**DATASET ENTRIES:**
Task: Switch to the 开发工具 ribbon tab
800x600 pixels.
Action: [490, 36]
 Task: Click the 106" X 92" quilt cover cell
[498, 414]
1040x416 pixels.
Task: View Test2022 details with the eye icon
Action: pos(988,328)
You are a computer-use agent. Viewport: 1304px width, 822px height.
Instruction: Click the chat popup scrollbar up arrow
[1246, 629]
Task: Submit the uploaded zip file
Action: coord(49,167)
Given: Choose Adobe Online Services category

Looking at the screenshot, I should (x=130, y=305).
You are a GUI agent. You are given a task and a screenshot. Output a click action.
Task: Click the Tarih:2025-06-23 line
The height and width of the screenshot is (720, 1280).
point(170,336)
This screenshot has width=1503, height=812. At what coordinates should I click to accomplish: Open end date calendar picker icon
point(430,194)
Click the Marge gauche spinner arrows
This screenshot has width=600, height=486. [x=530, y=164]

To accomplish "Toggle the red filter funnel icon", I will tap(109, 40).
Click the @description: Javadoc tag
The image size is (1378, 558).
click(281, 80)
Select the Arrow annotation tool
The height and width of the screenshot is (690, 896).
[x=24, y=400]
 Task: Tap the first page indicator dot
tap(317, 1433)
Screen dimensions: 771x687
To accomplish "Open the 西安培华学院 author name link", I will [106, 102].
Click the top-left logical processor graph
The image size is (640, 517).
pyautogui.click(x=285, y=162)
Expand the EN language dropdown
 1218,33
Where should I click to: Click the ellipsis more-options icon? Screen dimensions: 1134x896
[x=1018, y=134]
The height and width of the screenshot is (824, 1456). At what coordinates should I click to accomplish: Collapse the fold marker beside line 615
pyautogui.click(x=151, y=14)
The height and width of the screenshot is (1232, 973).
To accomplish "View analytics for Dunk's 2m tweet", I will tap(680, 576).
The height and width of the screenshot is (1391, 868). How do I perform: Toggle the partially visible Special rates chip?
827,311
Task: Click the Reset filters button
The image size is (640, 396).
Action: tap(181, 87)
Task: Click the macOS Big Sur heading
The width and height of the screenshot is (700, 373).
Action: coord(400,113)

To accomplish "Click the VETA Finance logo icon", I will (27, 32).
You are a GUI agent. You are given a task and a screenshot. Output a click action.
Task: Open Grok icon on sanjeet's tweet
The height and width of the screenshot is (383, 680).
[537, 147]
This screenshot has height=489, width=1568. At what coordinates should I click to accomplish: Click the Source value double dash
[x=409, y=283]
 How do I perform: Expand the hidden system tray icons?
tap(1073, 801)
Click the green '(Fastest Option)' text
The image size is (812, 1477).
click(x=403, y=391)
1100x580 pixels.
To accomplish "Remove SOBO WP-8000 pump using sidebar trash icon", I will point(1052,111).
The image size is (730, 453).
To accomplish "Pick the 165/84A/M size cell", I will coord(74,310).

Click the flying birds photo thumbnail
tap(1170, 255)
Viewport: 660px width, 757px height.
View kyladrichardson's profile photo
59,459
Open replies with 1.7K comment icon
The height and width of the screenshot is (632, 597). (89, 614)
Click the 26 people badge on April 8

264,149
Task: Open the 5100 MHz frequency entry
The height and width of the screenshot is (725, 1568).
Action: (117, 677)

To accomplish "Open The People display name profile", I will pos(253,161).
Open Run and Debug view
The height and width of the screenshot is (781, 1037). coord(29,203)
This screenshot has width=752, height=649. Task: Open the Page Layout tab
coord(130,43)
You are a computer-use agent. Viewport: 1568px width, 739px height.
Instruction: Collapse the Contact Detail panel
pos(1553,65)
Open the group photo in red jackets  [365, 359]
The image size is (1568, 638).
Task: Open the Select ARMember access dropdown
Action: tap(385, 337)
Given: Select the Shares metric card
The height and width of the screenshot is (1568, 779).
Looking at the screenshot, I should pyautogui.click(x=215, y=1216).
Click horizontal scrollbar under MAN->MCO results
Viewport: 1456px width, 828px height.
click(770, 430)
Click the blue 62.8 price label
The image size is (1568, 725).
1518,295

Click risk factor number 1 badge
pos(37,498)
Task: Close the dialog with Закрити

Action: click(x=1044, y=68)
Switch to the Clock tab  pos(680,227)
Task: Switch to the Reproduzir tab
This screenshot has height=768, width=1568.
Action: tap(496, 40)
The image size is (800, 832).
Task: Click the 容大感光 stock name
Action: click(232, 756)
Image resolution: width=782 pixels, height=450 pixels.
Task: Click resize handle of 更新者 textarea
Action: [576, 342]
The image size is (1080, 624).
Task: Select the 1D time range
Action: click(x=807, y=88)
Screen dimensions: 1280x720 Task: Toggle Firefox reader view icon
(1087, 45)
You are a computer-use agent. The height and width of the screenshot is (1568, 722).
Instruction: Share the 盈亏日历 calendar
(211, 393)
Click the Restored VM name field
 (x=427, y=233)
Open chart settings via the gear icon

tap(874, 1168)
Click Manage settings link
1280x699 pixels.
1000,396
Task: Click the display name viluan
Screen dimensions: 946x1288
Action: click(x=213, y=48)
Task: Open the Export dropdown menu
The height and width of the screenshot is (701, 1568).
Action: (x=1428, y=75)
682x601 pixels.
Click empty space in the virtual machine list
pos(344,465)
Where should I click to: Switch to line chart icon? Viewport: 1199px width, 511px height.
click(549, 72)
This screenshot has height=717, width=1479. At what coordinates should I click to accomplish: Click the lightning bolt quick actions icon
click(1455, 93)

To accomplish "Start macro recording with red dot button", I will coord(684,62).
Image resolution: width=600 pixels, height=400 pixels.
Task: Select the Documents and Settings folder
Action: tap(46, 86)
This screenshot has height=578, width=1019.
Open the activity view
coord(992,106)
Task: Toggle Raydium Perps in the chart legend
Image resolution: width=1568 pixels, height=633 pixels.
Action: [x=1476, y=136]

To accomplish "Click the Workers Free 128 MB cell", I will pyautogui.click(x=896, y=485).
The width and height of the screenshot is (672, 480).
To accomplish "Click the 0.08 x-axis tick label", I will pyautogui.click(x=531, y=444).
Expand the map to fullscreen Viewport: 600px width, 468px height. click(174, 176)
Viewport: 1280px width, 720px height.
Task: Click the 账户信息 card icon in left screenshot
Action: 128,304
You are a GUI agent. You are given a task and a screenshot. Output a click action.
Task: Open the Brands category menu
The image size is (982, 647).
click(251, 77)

**TO DO:** A word-for-word repetition of the listing above is required.

**TASK SOLUTION:**
Task: Switch to the 开发工具 ribbon tab
800x600 pixels.
Action: [490, 36]
 Task: Click the 106" X 92" quilt cover cell
[498, 414]
1040x416 pixels.
Task: View Test2022 details with the eye icon
Action: pos(988,328)
You are a computer-use agent. Viewport: 1304px width, 822px height.
Instruction: Click the chat popup scrollbar up arrow
[1246, 629]
Task: Submit the uploaded zip file
Action: coord(49,167)
Given: Choose Adobe Online Services category

Looking at the screenshot, I should (x=130, y=305).
You are a GUI agent. You are given a task and a screenshot. Output a click action.
Task: Click the Tarih:2025-06-23 line
The height and width of the screenshot is (720, 1280).
point(170,336)
This screenshot has width=1503, height=812. At what coordinates should I click to accomplish: Open end date calendar picker icon
point(430,194)
Click the Marge gauche spinner arrows
This screenshot has width=600, height=486. [x=530, y=164]

To accomplish "Toggle the red filter funnel icon", I will tap(109, 40).
Click the @description: Javadoc tag
The image size is (1378, 558).
click(281, 80)
Select the Arrow annotation tool
The height and width of the screenshot is (690, 896).
[x=24, y=400]
 Task: Tap the first page indicator dot
tap(317, 1433)
Screen dimensions: 771x687
To accomplish "Open the 西安培华学院 author name link", I will [106, 102].
Click the top-left logical processor graph
The image size is (640, 517).
pyautogui.click(x=285, y=162)
Expand the EN language dropdown
 1218,33
Where should I click to: Click the ellipsis more-options icon? Screen dimensions: 1134x896
[x=1018, y=134]
The height and width of the screenshot is (824, 1456). At what coordinates should I click to accomplish: Collapse the fold marker beside line 615
pyautogui.click(x=151, y=14)
The height and width of the screenshot is (1232, 973).
To accomplish "View analytics for Dunk's 2m tweet", I will tap(680, 576).
The height and width of the screenshot is (1391, 868). How do I perform: Toggle the partially visible Special rates chip?
827,311
Task: Click the Reset filters button
The image size is (640, 396).
Action: tap(181, 87)
Task: Click the macOS Big Sur heading
The width and height of the screenshot is (700, 373).
Action: coord(400,113)

To accomplish "Click the VETA Finance logo icon", I will (27, 32).
You are a GUI agent. You are given a task and a screenshot. Output a click action.
Task: Open Grok icon on sanjeet's tweet
The height and width of the screenshot is (383, 680).
[537, 147]
This screenshot has height=489, width=1568. At what coordinates should I click to accomplish: Click the Source value double dash
[x=409, y=283]
 How do I perform: Expand the hidden system tray icons?
tap(1073, 801)
Click the green '(Fastest Option)' text
The image size is (812, 1477).
click(x=403, y=391)
1100x580 pixels.
To accomplish "Remove SOBO WP-8000 pump using sidebar trash icon", I will point(1052,111).
The image size is (730, 453).
To accomplish "Pick the 165/84A/M size cell", I will coord(74,310).

Click the flying birds photo thumbnail
tap(1170, 255)
Viewport: 660px width, 757px height.
View kyladrichardson's profile photo
59,459
Open replies with 1.7K comment icon
The height and width of the screenshot is (632, 597). (89, 614)
Click the 26 people badge on April 8

264,149
Task: Open the 5100 MHz frequency entry
The height and width of the screenshot is (725, 1568).
Action: (117, 677)

To accomplish "Open The People display name profile", I will pos(253,161).
Open Run and Debug view
The height and width of the screenshot is (781, 1037). coord(29,203)
This screenshot has width=752, height=649. Task: Open the Page Layout tab
coord(130,43)
You are a computer-use agent. Viewport: 1568px width, 739px height.
Instruction: Collapse the Contact Detail panel
pos(1553,65)
Open the group photo in red jackets  [365, 359]
The image size is (1568, 638).
Task: Open the Select ARMember access dropdown
Action: tap(385, 337)
Given: Select the Shares metric card
The height and width of the screenshot is (1568, 779).
Looking at the screenshot, I should pyautogui.click(x=215, y=1216).
Click horizontal scrollbar under MAN->MCO results
Viewport: 1456px width, 828px height.
click(770, 430)
Click the blue 62.8 price label
The image size is (1568, 725).
1518,295

Click risk factor number 1 badge
pos(37,498)
Task: Close the dialog with Закрити

Action: click(x=1044, y=68)
Switch to the Clock tab  pos(680,227)
Task: Switch to the Reproduzir tab
This screenshot has height=768, width=1568.
Action: tap(496, 40)
The image size is (800, 832).
Task: Click the 容大感光 stock name
Action: click(232, 756)
Image resolution: width=782 pixels, height=450 pixels.
Task: Click resize handle of 更新者 textarea
Action: [576, 342]
The image size is (1080, 624).
Task: Select the 1D time range
Action: click(x=807, y=88)
Screen dimensions: 1280x720 Task: Toggle Firefox reader view icon
(1087, 45)
You are a computer-use agent. The height and width of the screenshot is (1568, 722).
Instruction: Share the 盈亏日历 calendar
(211, 393)
Click the Restored VM name field
 (x=427, y=233)
Open chart settings via the gear icon

tap(874, 1168)
Click Manage settings link
1280x699 pixels.
1000,396
Task: Click the display name viluan
Screen dimensions: 946x1288
Action: click(x=213, y=48)
Task: Open the Export dropdown menu
The height and width of the screenshot is (701, 1568).
Action: (x=1428, y=75)
682x601 pixels.
Click empty space in the virtual machine list
pos(344,465)
Where should I click to: Switch to line chart icon? Viewport: 1199px width, 511px height.
click(549, 72)
This screenshot has height=717, width=1479. At what coordinates should I click to accomplish: Click the lightning bolt quick actions icon
click(1455, 93)

To accomplish "Start macro recording with red dot button", I will coord(684,62).
Image resolution: width=600 pixels, height=400 pixels.
Task: Select the Documents and Settings folder
Action: tap(46, 86)
This screenshot has height=578, width=1019.
Open the activity view
coord(992,106)
Task: Toggle Raydium Perps in the chart legend
Image resolution: width=1568 pixels, height=633 pixels.
Action: [x=1476, y=136]

To accomplish "Click the Workers Free 128 MB cell", I will pyautogui.click(x=896, y=485).
The width and height of the screenshot is (672, 480).
To accomplish "Click the 0.08 x-axis tick label", I will pyautogui.click(x=531, y=444).
Expand the map to fullscreen Viewport: 600px width, 468px height. click(174, 176)
Viewport: 1280px width, 720px height.
Task: Click the 账户信息 card icon in left screenshot
Action: 128,304
You are a GUI agent. You are given a task and a screenshot. Output a click action.
Task: Open the Brands category menu
The image size is (982, 647).
click(251, 77)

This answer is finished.